Tasks and exercises
• 1. In the passage on John Snow and cholera, rewrite everything from "A few years" down to "than by air.", changing "insight" to "discovery".
• 2. According to the passage on John Snow and cholera, what did Snow persuade local authorities to do with the pump?

Text passage
_ _ _ _ _

A few years back, someone asked me: “What is your favorite insight gleaned from data?”
There are many wonderful examples to choose from. My favorite is John Snow’s demonstration that cholera is transmitted by water rather than by air.
Over a few weeks in the summer of 1854, hundreds of people living near Broad and Cambridge Street in London suddenly developed cholera-like symptoms and died. A popular theory at the time was that cholera was spread through the air. However, Snow, who had been studying other cholera epidemics, hypothesized that cholera was spread through water.
To examine his hypothesis, he turned his attention to the local water supply, especially the Broad Street pump. Snow was unable to provide direct proof that the pump was contaminated. However, he cleverly exploited historical controls, took water samples from multiple pumps, and – most famously – visually mapped confirmed cases of cholera. His data and reasoning showed that the Broad Street pump was the by far the most likely explanation for the local cholera outbreak.
Snow used the data to persuade local authorities to remove the pump’s handle to help prevent further infections. Cholera deaths in the same area soon declined. To his credit, Snow was the first to caution that the handle’s removal may have had little to do with the observed decline in deaths, as the death rate had already begun to decrease steadily beforehand.
Although this example comes from well before the electronic age, it foreshadows many familiar aspects of modern data science: an important motivating problem; developing a good, testable hypothesis; evaluating evidence for and against counterfactuals; dealing with messy data; employing multiple analytic methods; informative data visualization; and a compelling storyline.

_ _ _ _ _

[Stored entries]
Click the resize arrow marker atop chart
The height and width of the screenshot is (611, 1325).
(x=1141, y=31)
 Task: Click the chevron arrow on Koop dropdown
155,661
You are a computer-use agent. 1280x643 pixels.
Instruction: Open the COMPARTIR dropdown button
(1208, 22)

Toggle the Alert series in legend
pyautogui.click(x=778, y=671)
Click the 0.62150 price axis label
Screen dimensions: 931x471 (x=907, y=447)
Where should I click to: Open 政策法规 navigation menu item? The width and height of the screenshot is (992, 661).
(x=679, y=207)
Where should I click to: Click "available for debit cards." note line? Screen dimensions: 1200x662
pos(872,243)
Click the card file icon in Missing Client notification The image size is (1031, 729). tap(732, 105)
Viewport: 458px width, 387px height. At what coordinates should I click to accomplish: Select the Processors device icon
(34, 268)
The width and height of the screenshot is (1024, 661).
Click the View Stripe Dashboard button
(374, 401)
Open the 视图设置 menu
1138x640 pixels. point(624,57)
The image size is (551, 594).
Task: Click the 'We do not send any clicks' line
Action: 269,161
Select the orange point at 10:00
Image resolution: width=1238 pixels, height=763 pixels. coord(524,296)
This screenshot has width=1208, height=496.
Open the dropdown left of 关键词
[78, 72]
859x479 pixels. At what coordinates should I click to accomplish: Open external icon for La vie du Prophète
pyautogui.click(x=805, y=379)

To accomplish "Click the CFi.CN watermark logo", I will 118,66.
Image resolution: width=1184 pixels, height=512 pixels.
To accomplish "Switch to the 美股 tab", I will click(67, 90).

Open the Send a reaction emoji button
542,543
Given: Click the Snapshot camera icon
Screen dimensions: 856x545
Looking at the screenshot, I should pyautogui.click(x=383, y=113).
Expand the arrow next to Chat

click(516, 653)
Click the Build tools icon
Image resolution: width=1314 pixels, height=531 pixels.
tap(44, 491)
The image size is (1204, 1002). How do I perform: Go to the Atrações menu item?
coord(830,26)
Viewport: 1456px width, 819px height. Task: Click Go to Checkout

_ _ _ _ _

Solved tasks
• 1.
A few years back, someone asked me: “What is your favorite discovery gleaned from data?”
There are many wonderful examples to choose from. My favorite is John Snow’s demonstration that cholera is transmitted by water rather than by air.

• 2. He persuaded them to remove the pump's handle to help prevent further infections.